The question is in the title.

 

C1 can't roll off the closed loop gain to ensure stabiltiy, that will be the job of C2 in conjunction with the external feedback resistor(s) (not shown on your circuit) that establish the closed loop.

 

Actually, this is the Mitch electronics student trainer op-amp.

http://forum.allaboutcircuits.com/threads/discrete-op-amp-electronic-kit-diy.106607/#post-817557

So, I have my doubts:

1) C1 is there to set a high end roll-off frequency. If that frequency limitation exists in open loop, it still exists in closed loop, doesn't it? The closed loop gain merely intersects the line on the gain per frequency graph set by C1, and that is your maximum frequency of operation (unless you add capacitance to the external feedback to limit frequency even more than C1 limits frequency). True?

2) C2 sets a high frequency limit by being in series with R4. I drew in a closed loop gain of 2, but I can't see how C2 affects that or is affected by it.

Please type slowly because I am dead serious about not understanding why C2 has a job that C1 can't do.

 

How about this: 10.6 KHz

1.5k in series with C2 means C2 will not start being effective until about 10.6 KHz.

How does C1 work relative to this? A frequency reduction curve that intersects zero-zero?

 

Does C2 cause a 2nd-order rolloff above 10.6kHz to help insure closed-loop stability at low closed-loop gains?

 

Does C2 cause a 2nd-order rolloff above 10.6kHz to help insure closed-loop stability at low closed-loop gains?

That's what I think. You and AG are people that know this so much better than I do. I am hoping you didn't intend to end that with a question mark.

 

A simulation would likely tell you that.

 

A simulation would likely tell you that.

Well now you have my walnuts in a vise. You know I don't Sim.

 

Actually, C1 *does* increase stability, by rolling off the high-frequency gain. It forms an integrator with Q6 that acts as a slew-rate limiter and single-pole lowpass filter. At very high frequencies, phase shifts caused by junction capacitance in the transistors can add up to enough to cause oscillation. C1 acts as intentionally large base-collector junction capacitance to reduce the gain at those frequencies so it is insufficient to sustain oscillation. The corner frequency is the output impedance of the previous stage and the capacitor. C1 is called a Miller capacitor after the guy who figured this out in 1920. Also called a pole-splitting capacitor.

ak

 

Well now you have my walnuts in a vise. You know I don't Sim.

Well, since my math skills are less than stellar, simulation is the only way I have to answer the question.

 

Well, since my math skills are less than stellar, simulation is the only way I have to answer the question.

Now I feel better about the fact that I have algebra'd my way through electronic designs for the last 50 years.
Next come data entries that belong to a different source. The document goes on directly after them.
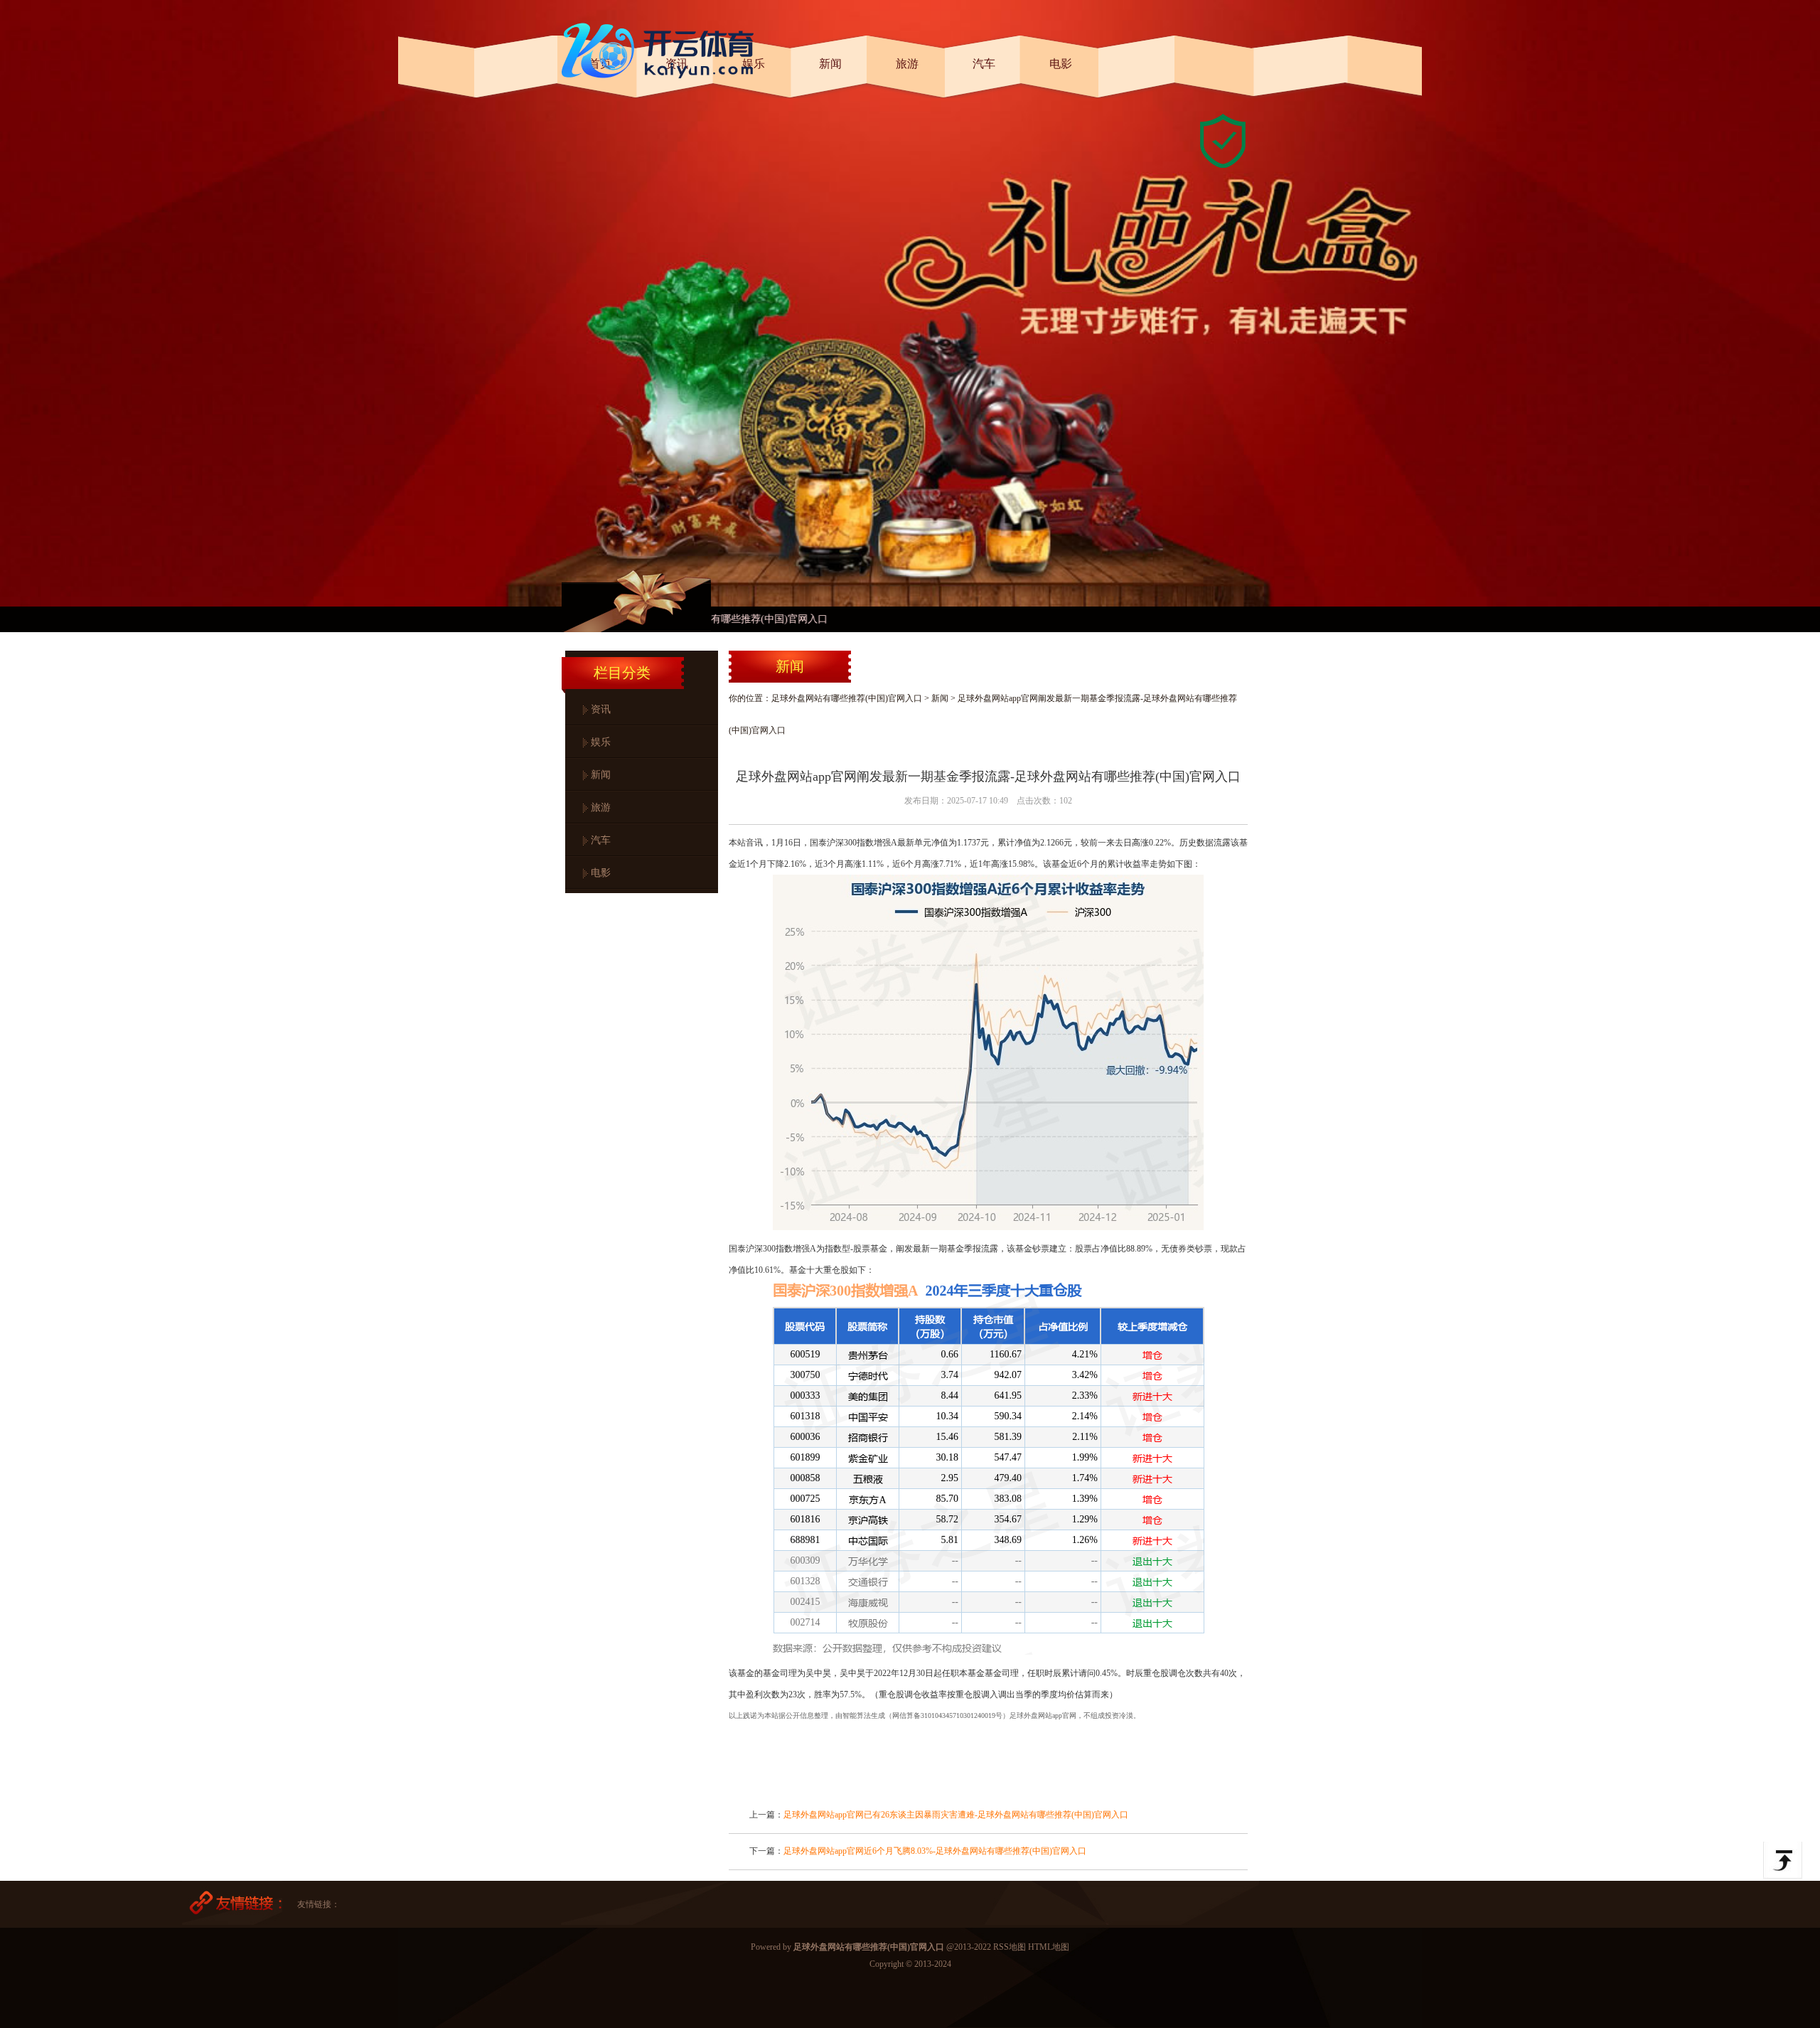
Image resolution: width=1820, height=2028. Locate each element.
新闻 (601, 774)
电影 (601, 873)
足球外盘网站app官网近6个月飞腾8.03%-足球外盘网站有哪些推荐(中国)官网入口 (934, 1851)
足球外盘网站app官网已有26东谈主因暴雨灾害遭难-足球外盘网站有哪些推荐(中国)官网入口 (955, 1815)
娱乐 (601, 742)
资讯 (601, 709)
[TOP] (1782, 1860)
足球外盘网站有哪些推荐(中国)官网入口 (846, 698)
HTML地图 (1048, 1947)
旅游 (601, 807)
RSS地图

Algebra isn't the only tool one needs, but being good at it can get you by in a scrape.

 

I managed to get through all my algebra and calculus classes in fairly good order but I never was good at "thinking mathematically" if you know what I mean. So I basically try to solve problems with a minimum of math -- some algebra and perhaps a little calculus if necessary.
I would never want to do a KVL analysis for a multiple loop circuit for example, especially with reactive components. That's an exercise in masochism as far as I'm concerned. And S-plane transfer functions and pole-zero plots are mostly Greek to me.
I work more or less on intuition from experience and let the computer and simulator do the heavy lifting when it comes to determining the circuit performance details.

 

One of the habits/beliefs that limited my education was my need to internalize information. That means something about being able to visualize relationships, be it in electronics, physics, math, or chemistry. For instance, I see the voltage on a collector as its distance from the positive rail, a capacitor looks like a coffee can to me, and I see a zener diode as a spacer like a stack of washers on a bolt. This means that what I'm good at, I'm frankly intuitive, but the penalty is a ceiling on my learning ability. When I'm in my zone, I look like magic. When I hit my limit, I have nothing.

 

I'm a visual guy too, and for what it's worth, back when I was good at calculus, I could "see" what I was doing. It was very intuitive and visual. I could see 3D integrals everywhere in the world around me.

It has passed.

 

Einstein was the same way. His genius was hampered by a fantastic imagination. Sounds contradictory, but in fact it cost him the Nobel prize. He could "see" the red-shift that led to Relativity, and imagine *almost* anything, but not everything. He could not endorse quantum mechanics because it is so counter-intuitive that he couldn't "see" it work. He and Bohr whaled on each other for decades before and after Bohr got the Nobel. Einstein got one, but for the photoelectric effect, not relativity.

ak

 

I'm a visual guy too, and for what it's worth, back when I was good at calculus, I could "see" what I was doing. It was very intuitive and visual. I could see 3D integrals everywhere in the world around me.

It has passed.

When the day came that I got in the shower and the equation for the position of the water drops popped into my head, I realized that I had been soaked in Math and Science for too long. Fortunately, I beat it back down enough that I have to intentionally think of that kind of math when I need it.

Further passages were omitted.